== Exercise prompt ==
Edit the entries from the line containing "Open the share tweet icon" through the line containing "click(x=191, y=552)" by changing "screenshot" to "image" and leaving everything else as it is. Return only those lines, without the pictures.

== Word and item position data ==
==========
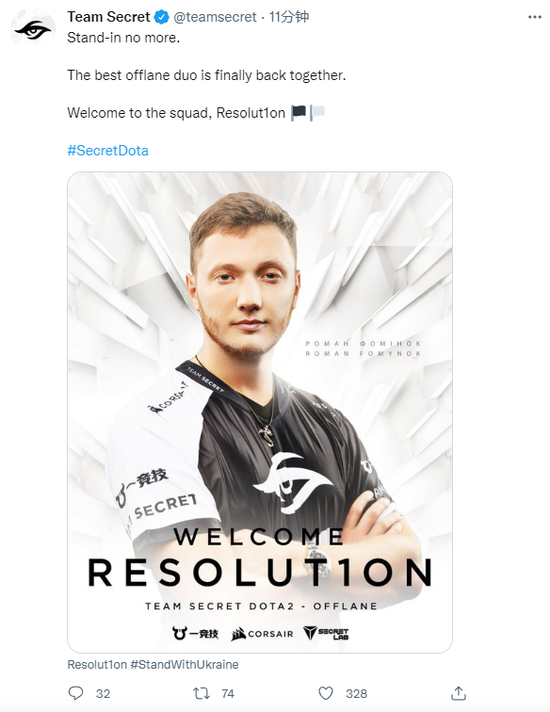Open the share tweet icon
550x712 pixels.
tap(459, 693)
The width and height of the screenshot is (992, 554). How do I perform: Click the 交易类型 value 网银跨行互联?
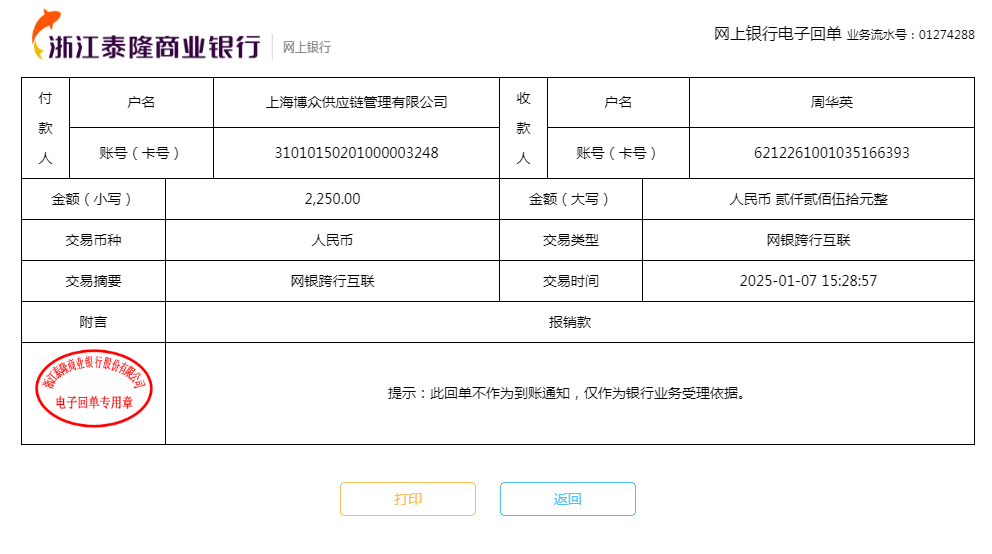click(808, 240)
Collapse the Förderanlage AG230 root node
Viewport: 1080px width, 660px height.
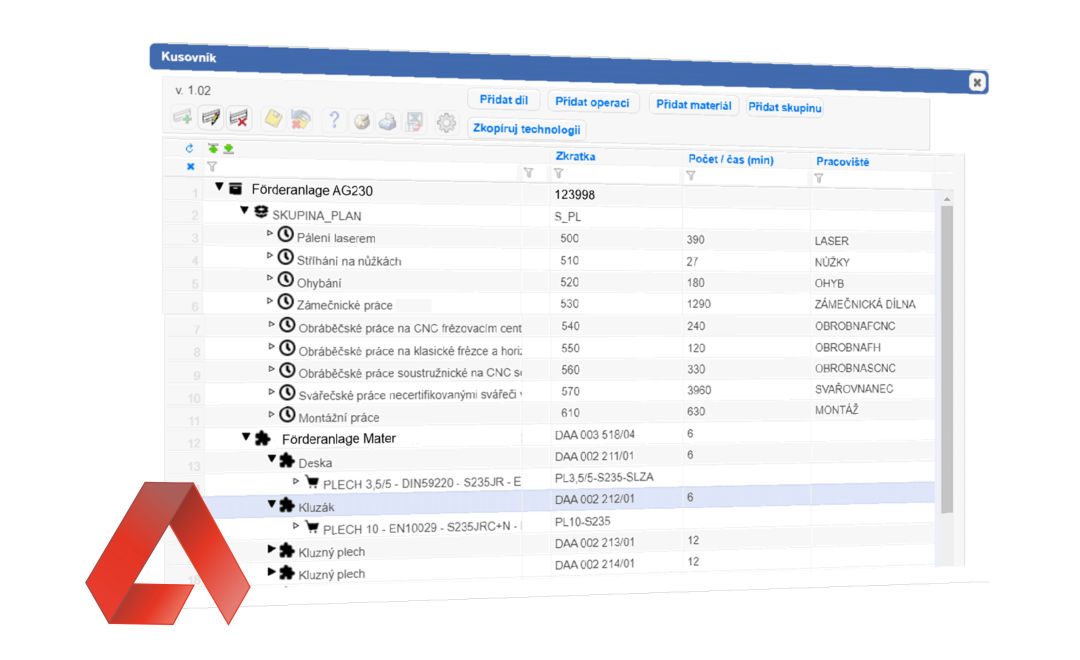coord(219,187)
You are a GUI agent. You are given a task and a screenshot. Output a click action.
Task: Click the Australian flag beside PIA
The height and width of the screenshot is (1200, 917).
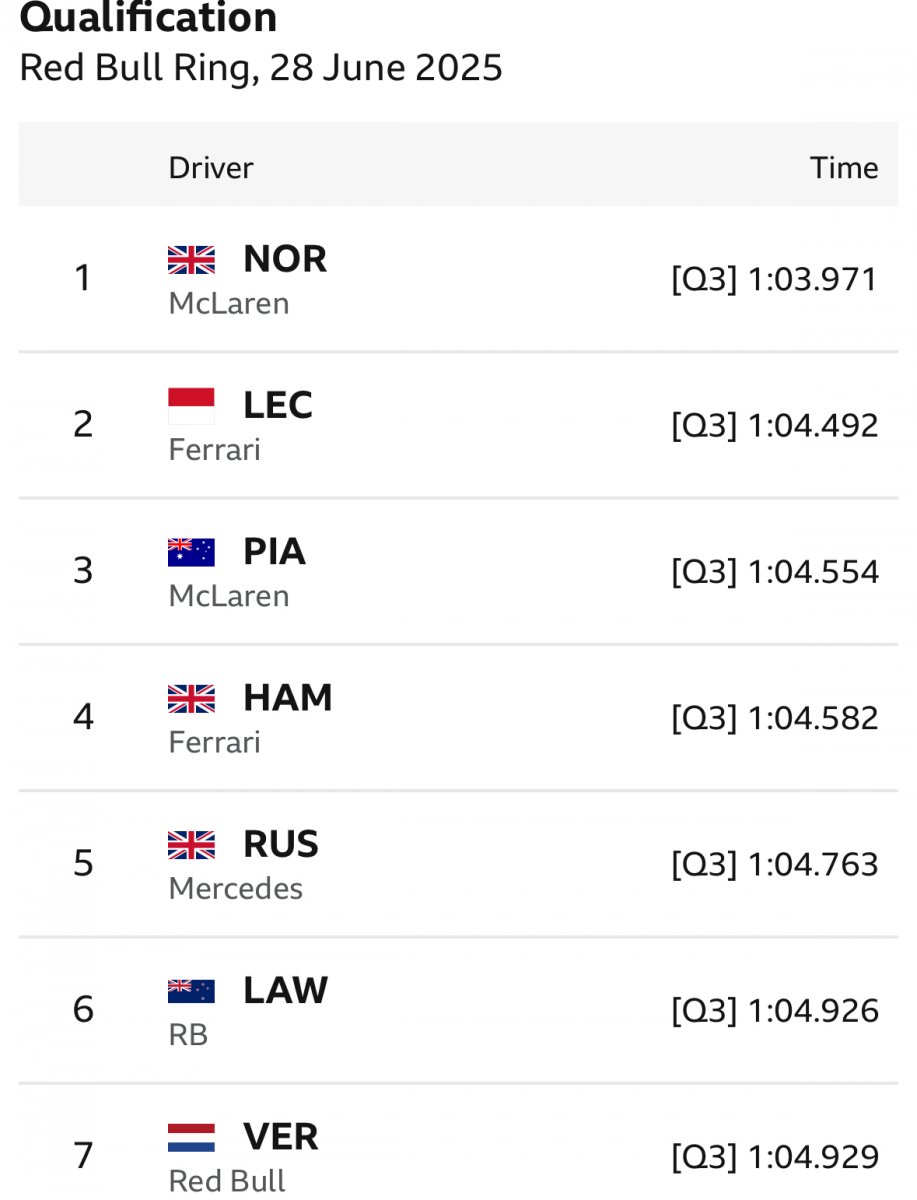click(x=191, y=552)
==========
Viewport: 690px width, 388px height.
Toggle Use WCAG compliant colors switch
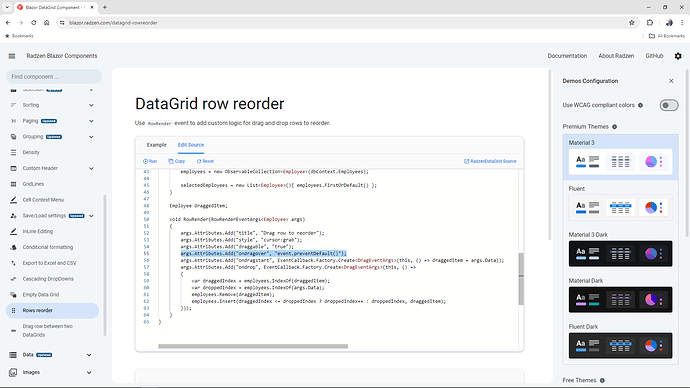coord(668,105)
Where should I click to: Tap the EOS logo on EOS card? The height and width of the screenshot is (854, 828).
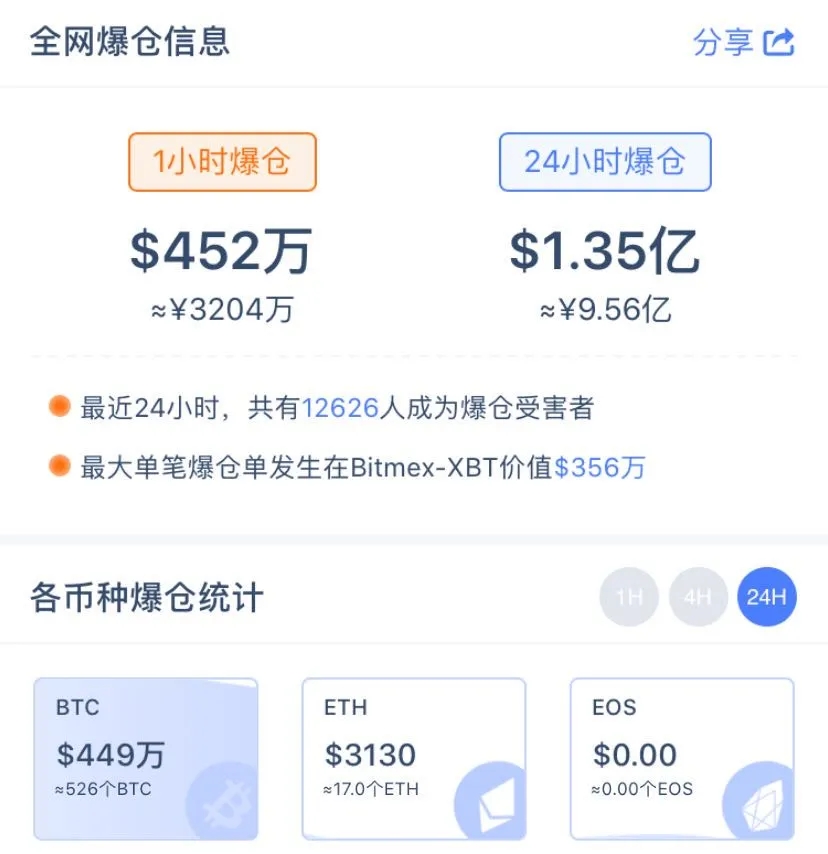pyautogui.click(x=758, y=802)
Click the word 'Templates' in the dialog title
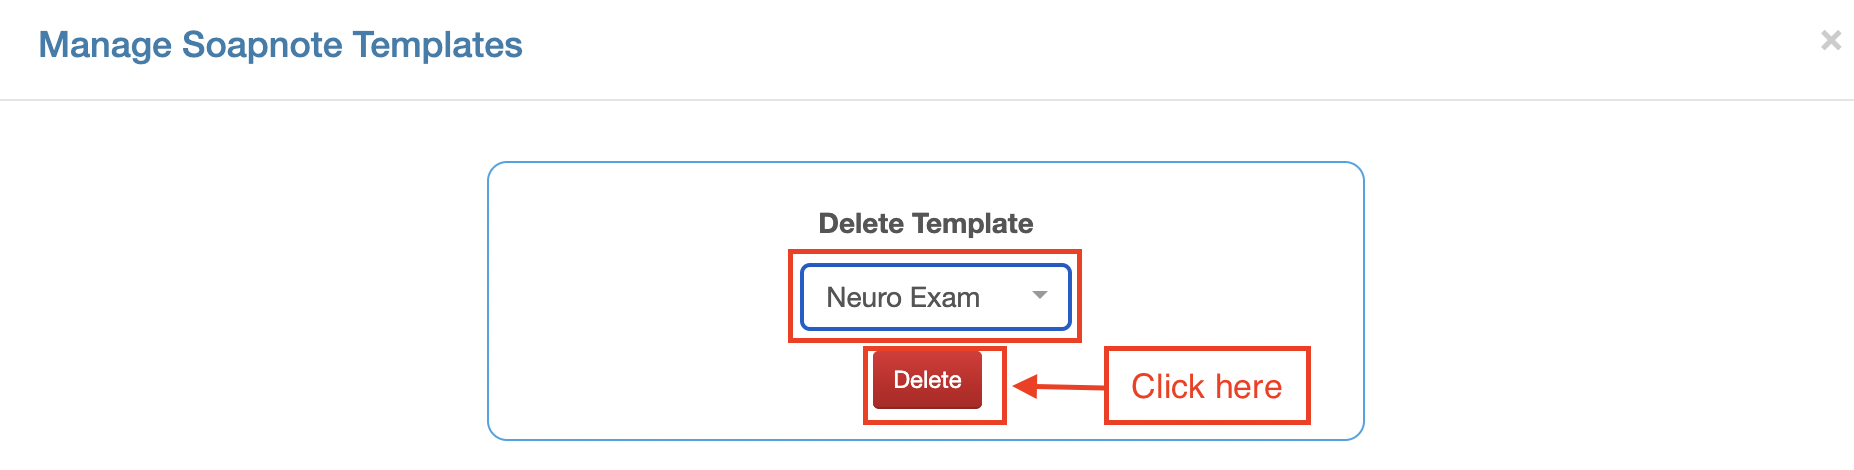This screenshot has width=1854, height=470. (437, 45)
==========
== Reply ==
Open the share tweet icon
550x712 pixels.
tap(459, 693)
The width and height of the image is (992, 554). How do I perform: Click the 交易类型 value 网银跨行互联?
click(808, 240)
Collapse the Förderanlage AG230 root node
Viewport: 1080px width, 660px height.
coord(219,187)
You are a GUI agent. You are given a task and a image. Output a click action.
Task: Click the Australian flag beside PIA
The height and width of the image is (1200, 917).
click(x=191, y=552)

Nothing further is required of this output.